*** Opening Records provided ***

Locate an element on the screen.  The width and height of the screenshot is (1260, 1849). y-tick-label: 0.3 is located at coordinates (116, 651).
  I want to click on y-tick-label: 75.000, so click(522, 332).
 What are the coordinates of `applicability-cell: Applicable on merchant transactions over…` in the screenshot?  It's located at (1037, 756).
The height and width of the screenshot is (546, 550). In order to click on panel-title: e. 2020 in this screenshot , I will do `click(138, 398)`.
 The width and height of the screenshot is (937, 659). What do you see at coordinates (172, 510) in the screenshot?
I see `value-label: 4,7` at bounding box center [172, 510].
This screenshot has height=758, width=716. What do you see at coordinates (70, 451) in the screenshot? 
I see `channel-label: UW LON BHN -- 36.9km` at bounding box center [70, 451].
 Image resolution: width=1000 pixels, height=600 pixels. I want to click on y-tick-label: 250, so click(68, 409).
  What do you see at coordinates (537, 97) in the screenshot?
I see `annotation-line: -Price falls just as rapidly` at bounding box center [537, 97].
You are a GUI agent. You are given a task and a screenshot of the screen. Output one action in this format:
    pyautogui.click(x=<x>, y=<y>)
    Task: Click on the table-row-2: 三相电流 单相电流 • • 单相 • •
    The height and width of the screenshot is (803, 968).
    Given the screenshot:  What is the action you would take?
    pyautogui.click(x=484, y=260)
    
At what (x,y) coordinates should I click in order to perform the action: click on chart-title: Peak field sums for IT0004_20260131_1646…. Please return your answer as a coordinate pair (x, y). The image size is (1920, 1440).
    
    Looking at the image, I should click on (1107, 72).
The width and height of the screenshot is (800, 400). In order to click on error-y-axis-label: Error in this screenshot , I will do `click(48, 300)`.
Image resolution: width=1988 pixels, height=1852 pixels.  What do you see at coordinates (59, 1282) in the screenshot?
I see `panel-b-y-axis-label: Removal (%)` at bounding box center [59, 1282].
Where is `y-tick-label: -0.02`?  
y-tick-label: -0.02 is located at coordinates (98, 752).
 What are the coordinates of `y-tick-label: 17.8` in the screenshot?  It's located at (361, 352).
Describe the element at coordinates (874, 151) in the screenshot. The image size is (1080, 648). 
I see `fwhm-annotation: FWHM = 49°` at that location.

*** Closing Records provided ***

Your instructions:
Reproduce all of the material above verbatim, keeping every line and its spacing unchanged.

Result below:
Locate an element on the screen.  The width and height of the screenshot is (1260, 1849). y-tick-label: 0.3 is located at coordinates (116, 651).
  I want to click on y-tick-label: 75.000, so click(522, 332).
 What are the coordinates of `applicability-cell: Applicable on merchant transactions over…` in the screenshot?  It's located at (1037, 756).
The height and width of the screenshot is (546, 550). In order to click on panel-title: e. 2020 in this screenshot , I will do `click(138, 398)`.
 The width and height of the screenshot is (937, 659). What do you see at coordinates (172, 510) in the screenshot?
I see `value-label: 4,7` at bounding box center [172, 510].
This screenshot has height=758, width=716. What do you see at coordinates (70, 451) in the screenshot? 
I see `channel-label: UW LON BHN -- 36.9km` at bounding box center [70, 451].
 Image resolution: width=1000 pixels, height=600 pixels. I want to click on y-tick-label: 250, so click(68, 409).
  What do you see at coordinates (537, 97) in the screenshot?
I see `annotation-line: -Price falls just as rapidly` at bounding box center [537, 97].
You are a GUI agent. You are given a task and a screenshot of the screen. Output one action in this format:
    pyautogui.click(x=<x>, y=<y>)
    Task: Click on the table-row-2: 三相电流 单相电流 • • 单相 • •
    The height and width of the screenshot is (803, 968).
    Given the screenshot:  What is the action you would take?
    pyautogui.click(x=484, y=260)
    
At what (x,y) coordinates should I click in order to perform the action: click on chart-title: Peak field sums for IT0004_20260131_1646…. Please return your answer as a coordinate pair (x, y). The image size is (1920, 1440).
    
    Looking at the image, I should click on (1107, 72).
The width and height of the screenshot is (800, 400). In order to click on error-y-axis-label: Error in this screenshot , I will do `click(48, 300)`.
Image resolution: width=1988 pixels, height=1852 pixels.  What do you see at coordinates (59, 1282) in the screenshot?
I see `panel-b-y-axis-label: Removal (%)` at bounding box center [59, 1282].
Where is `y-tick-label: -0.02`?  
y-tick-label: -0.02 is located at coordinates (98, 752).
 What are the coordinates of `y-tick-label: 17.8` in the screenshot?  It's located at (361, 352).
Describe the element at coordinates (874, 151) in the screenshot. The image size is (1080, 648). 
I see `fwhm-annotation: FWHM = 49°` at that location.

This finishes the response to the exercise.